Lo smart working è stato uno strumento straordinario nel periodo di emergenza, a cui le aziende hanno fatto ricorso per proseguire le attività, salvaguardare la salute, garantire la produzione. In questo anno di pandemia ha mostrato i suoi aspetti positivi ma anche grandi criticità. È per questo che “la contrattazione avrà un ruolo forte nella gestione del lavoro agile” afferma la segretaria confederale della Cgil Tania Scacchetti al termine dell’incontro tra le parti sociali e il ministro del Lavoro, Andrea Orlando, un tavolo di lavoro avviato oggi (27 aprile) per definire il perimetro fra norme e contrattazione.

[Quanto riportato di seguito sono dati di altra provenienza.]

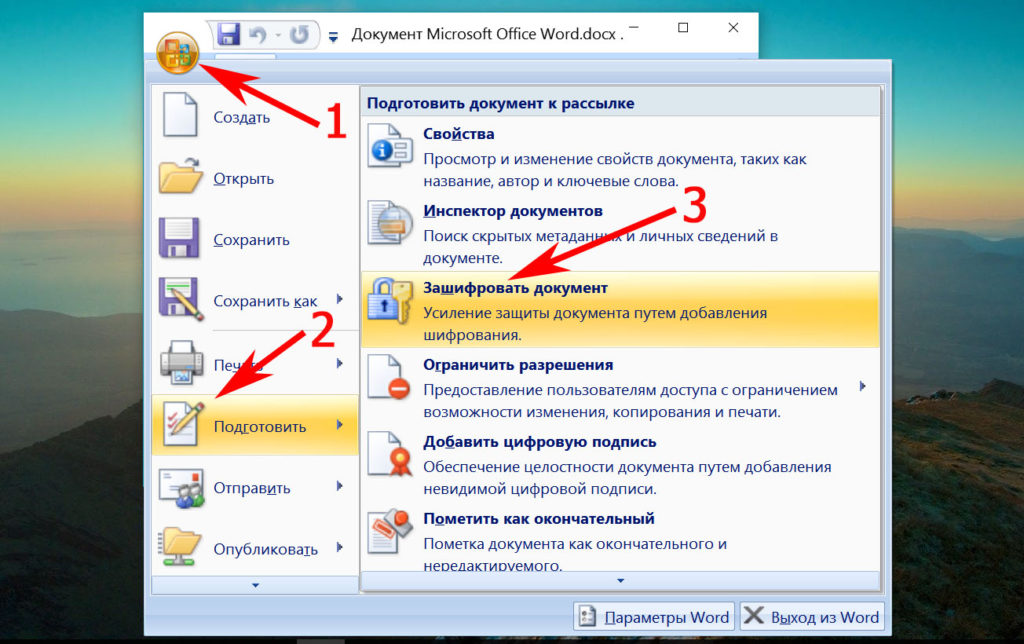Open the Customize Quick Access Toolbar dropdown
Image resolution: width=1024 pixels, height=644 pixels.
point(333,37)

“Lo smart working può offrire una maggiore possibilità di autorganizzazione e autodeterminazione dell’attività lavorativa – aggiunge Scacchetti -, di riduzione degli impatti ambientali, di equilibrio tra tempi di vita e di lavoro, migliorando i processi organizzativi e produttivi delle imprese”. Ma i rischi che corre il lavoratore sono dietro l’angolo: isolamento, segregazione, di iperconnessione e, in alcuni casi, riduzione dei diritti. Per questo a regime e fuori da questa fase emergenziale per il sindacato, tale modalità di lavoro deve tornare a essere volontaria, in cui la prestazione viene resa con in modo alternativo rispetto alla presenza nel luogo di lavoro.

“Siamo convinti che la contrattazione dovrà definire ambiti e modalità di implementazione del lavoro agile – conclude la segretaria Cgil -, regolando quindi tutele e diritti. È importante che qualsiasi intervento nuovo o di modifica della normativa riconosca la necessità che sia la contrattazione collettiva a definire lo schema entro il quale stabilire i diritti: da quello al riposo a quello alla disconnessione, dall’apprendimento permanente alla certificazione delle competenze”. 

La strada indicata dal sindacato, quindi, è quella di un protocollo tra le parti sociali, promosso dal ministero del Lavoro in cui condividere i principi ai quali dovrà riferirsi e richiamarsi la contrattazione collettiva.